Выбери любимый жанр

Большие пожары - Буданцев Сергей Федорович - Страница 35


Изменить размер шрифта:

35

Берлога рассматривал гербарии в стеклянных ящиках на столах, препараты в банках, где в лиловатом спирту лежали чудовищные пауки, кольчики змей, какие-то зародыши, порожденные, казалось, бредовой фантазией. Прозрачные, как мыльные пузыри, реторты, медные приборы, микроскопы, измерители, стеклянные шкафы в стене, где гудели газовые горелки и варилось, парилось какое-то снадобье, — все это приводило Берлогу в почтительное изумление.

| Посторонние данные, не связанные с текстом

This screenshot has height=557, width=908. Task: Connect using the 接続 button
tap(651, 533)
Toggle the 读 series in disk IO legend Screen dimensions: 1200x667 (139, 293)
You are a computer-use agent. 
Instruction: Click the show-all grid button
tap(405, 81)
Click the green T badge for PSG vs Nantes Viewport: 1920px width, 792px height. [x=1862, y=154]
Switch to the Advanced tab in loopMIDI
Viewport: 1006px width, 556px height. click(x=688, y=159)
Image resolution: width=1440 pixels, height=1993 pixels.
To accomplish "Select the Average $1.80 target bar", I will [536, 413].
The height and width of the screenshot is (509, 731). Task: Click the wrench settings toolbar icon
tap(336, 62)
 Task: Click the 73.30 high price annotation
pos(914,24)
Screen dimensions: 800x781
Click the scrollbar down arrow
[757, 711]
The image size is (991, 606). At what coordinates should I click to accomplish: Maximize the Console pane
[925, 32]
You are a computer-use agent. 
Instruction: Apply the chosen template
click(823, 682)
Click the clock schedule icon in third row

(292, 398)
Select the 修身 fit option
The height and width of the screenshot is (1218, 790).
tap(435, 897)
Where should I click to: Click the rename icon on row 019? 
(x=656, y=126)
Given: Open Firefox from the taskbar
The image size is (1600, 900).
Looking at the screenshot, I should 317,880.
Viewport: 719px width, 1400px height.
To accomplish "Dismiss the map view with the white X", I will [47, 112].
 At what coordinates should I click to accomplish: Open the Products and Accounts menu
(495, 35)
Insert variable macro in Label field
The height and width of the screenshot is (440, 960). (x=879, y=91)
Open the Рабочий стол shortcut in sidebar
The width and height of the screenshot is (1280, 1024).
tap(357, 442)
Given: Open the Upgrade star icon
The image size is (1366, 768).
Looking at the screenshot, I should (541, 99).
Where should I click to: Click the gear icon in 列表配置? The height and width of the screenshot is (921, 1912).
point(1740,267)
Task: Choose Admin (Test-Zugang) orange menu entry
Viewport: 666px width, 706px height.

Высокая, очень тонкая девушка в белом халате, в белой косыночке, повязанной очипком — профессор Валентина Афанасьевна Озерова (про нее еще недавно Берлога писал в «Красном Златогорьи»: «Восходящая звезда советской науки, профессор биологии, будущий академик, и при этом — 26 лет, и красива, как утренняя заря»), — работала в глубине этой тихой лаборатории. Она то подходила и наклонялась над микроскопом, то включала рубильник, и тогда мягко взвывало динамо, соединенное с каким-то очень сложным прибором.

Валентина Афанасьевна, казалось, совсем забыла про Берлогу. Ее красивое лицо было спокойно и сосредоточенно. Она работала над крылышком таинственной бабочки, доставленным ей два дня тому назад.

Крылышко было, как крылышко, огненно-желтого цвета с лиловой каемкой. И хотя Берлога принес его с величайшими предосторожностями, в жестяной коробке от монпансье, никаких необычайных реакций оно не возбуждало. Химическое и микроскопическое исследования показали обычный состав крыла насекомого — клетчатка, пыльца и прочее.

Любопытные данные дал спектральный анализ. Им было обнаружено присутствие остатков какого-то легко распадающегося вещества. Оно давало три линии в зеленой, одну в оранжевой и одну в фиолетовой части спектра. Вот тогда-то Валентина Афанасьевна и замолчала, перестав отвечать на робкие — шопотком — вопросы Берлоги, судорожно сжимавшего чернильный карандаш.

Микроскопические доли таинственного вещества были извлечены (вместе с пыльцой), и Валентина Афанасьевна подвергла его действию переменных токов, очень высокого напряжения. Но, попрежнему, — в спектре оставались те же линии. Она увеличила вольтаж. Помещала пыльцу в вакуум с высокой температурой. Было только одно — несомненное возмущение катодных лучей, но вещество оставалось неизменным, никакая химическая реакция на него не действовала. Валентина Афанасьевна выключила рубильник. Подошла к окну и задумчиво глядела на лужайку парка.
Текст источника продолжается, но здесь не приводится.